Dynamic coordination transformation of active sites in single-atom MoS2 catalysts for boosted oxygen evolution catalysis

Abstract

The development of low-cost and efficient electrocatalysts for the oxygen evolution reaction (OER) is critical for enhancing the efficiency of the water-splitting reaction. Although MoS₂ is a promising hydrogen evolution electrocatalyst, its oxygen evolution activity is significantly poor due to its weak adsorption for oxidative intermediates such as OH* and OOH*. Here, we present a strategy for designing 3d-TM–O_x (x = 3, 6; TM: transition metal) single-atom catalytic sites to achieve high catalytic activity towards the OER through an unprecedented dynamic coordination transformation from [TMO₆] to [TMO₃]. By using first-principles calculations and molecular dynamic simulations, we predict single 3d-transition metal atoms (3d-TM) co-doped with six oxygen atoms of MoS₂ (3d-TMO₆@MoS₂) with hexa-coordinated TM (TM = Sc, Ti, V, Cr, Mn, Fe and Co) and tri-coordinated TM (TM = Ni, Cu and Zn) structures.

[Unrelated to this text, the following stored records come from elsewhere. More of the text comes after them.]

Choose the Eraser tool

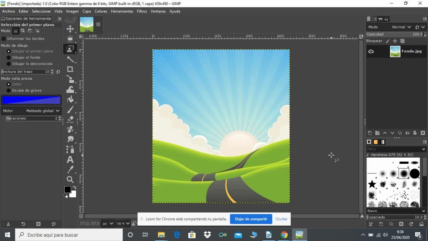(x=70, y=119)
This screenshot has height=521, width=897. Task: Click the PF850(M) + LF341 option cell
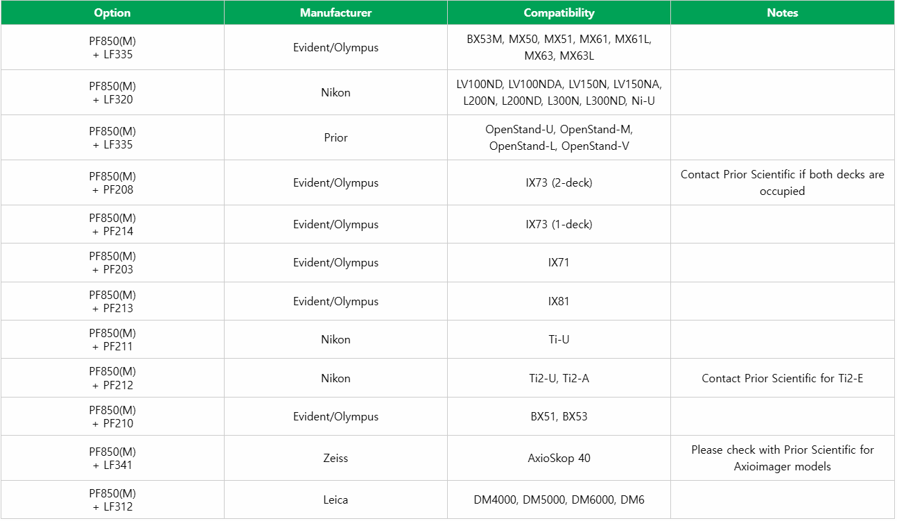pos(112,458)
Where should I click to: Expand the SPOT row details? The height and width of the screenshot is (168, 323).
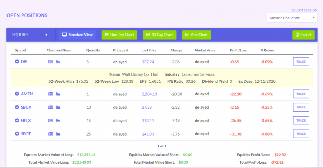coord(17,134)
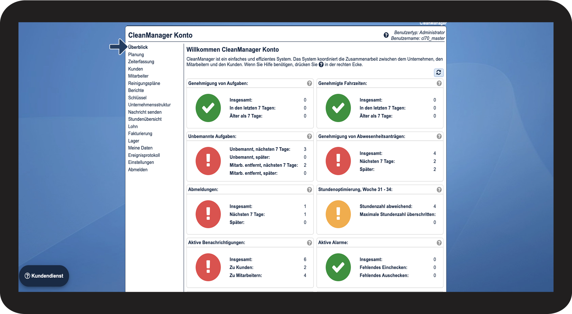Click green checkmark in Aktive Alarme
Screen dimensions: 572x314
coord(338,267)
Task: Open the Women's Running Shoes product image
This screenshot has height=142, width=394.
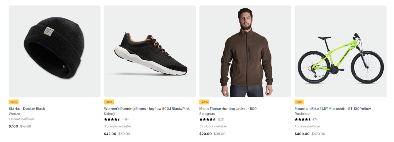Action: coord(150,51)
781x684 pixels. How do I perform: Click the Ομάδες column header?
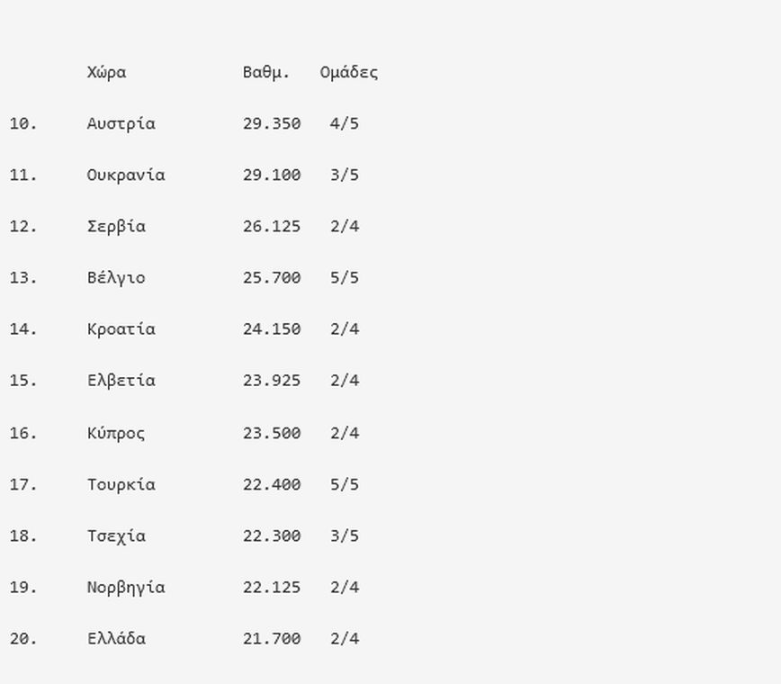(x=349, y=73)
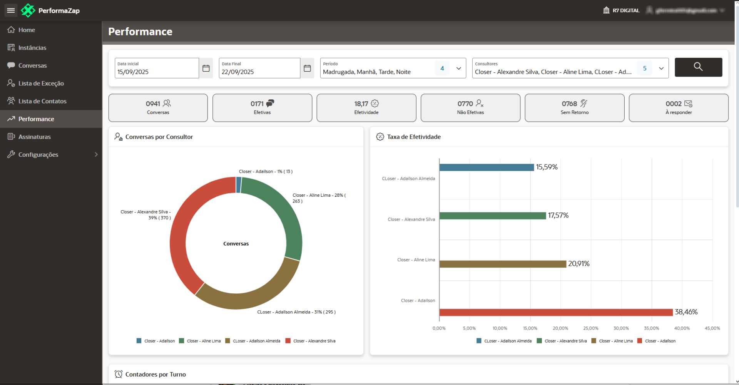Click the Taxa de Efetividade percent icon
Viewport: 739px width, 385px height.
pyautogui.click(x=380, y=137)
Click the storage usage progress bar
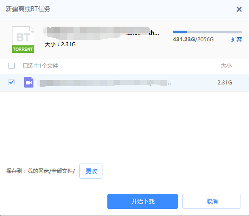The image size is (249, 216). click(207, 32)
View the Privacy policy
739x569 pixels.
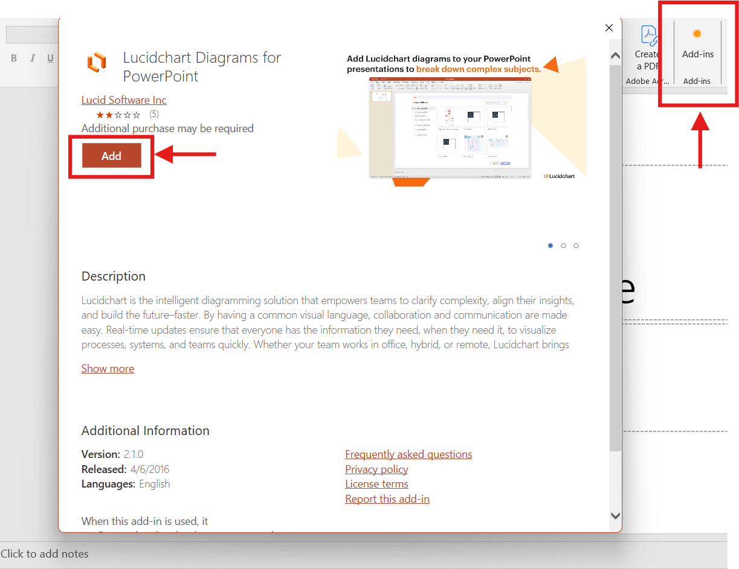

Our calculations show that these hexa-coordinated TMs are induced to transform into a tetra-coordinated structure as oxidative intermediates approach. The dynamic single-atom catalytic mechanism makes active sites and adsorption-responsive orbitals exposed, which is favorable to strengthen the adsorption of oxidative intermediates and improve the OER catalytic activity. Comparative calculations demonstrate that TMO₆@MoS₂ (TM = Fe, Mn and Co) species render better electrocatalytic activity for the OER than benchmark IrO₂. Experimental Raman studies verified that FeO₆@MoS₂ experiences coordination transformation from [TMO₆] to [TMO₃] during the OER process. The low overpotential of 0.18 V at a current density of 10 mA cm⁻² and good structural stability are consistent with our computational prediction. The present study sheds light on deep understanding of single-atom catalytic structures in transition metal dichalcogenides and the methodology to tune the catalytic activity of single-atom sites.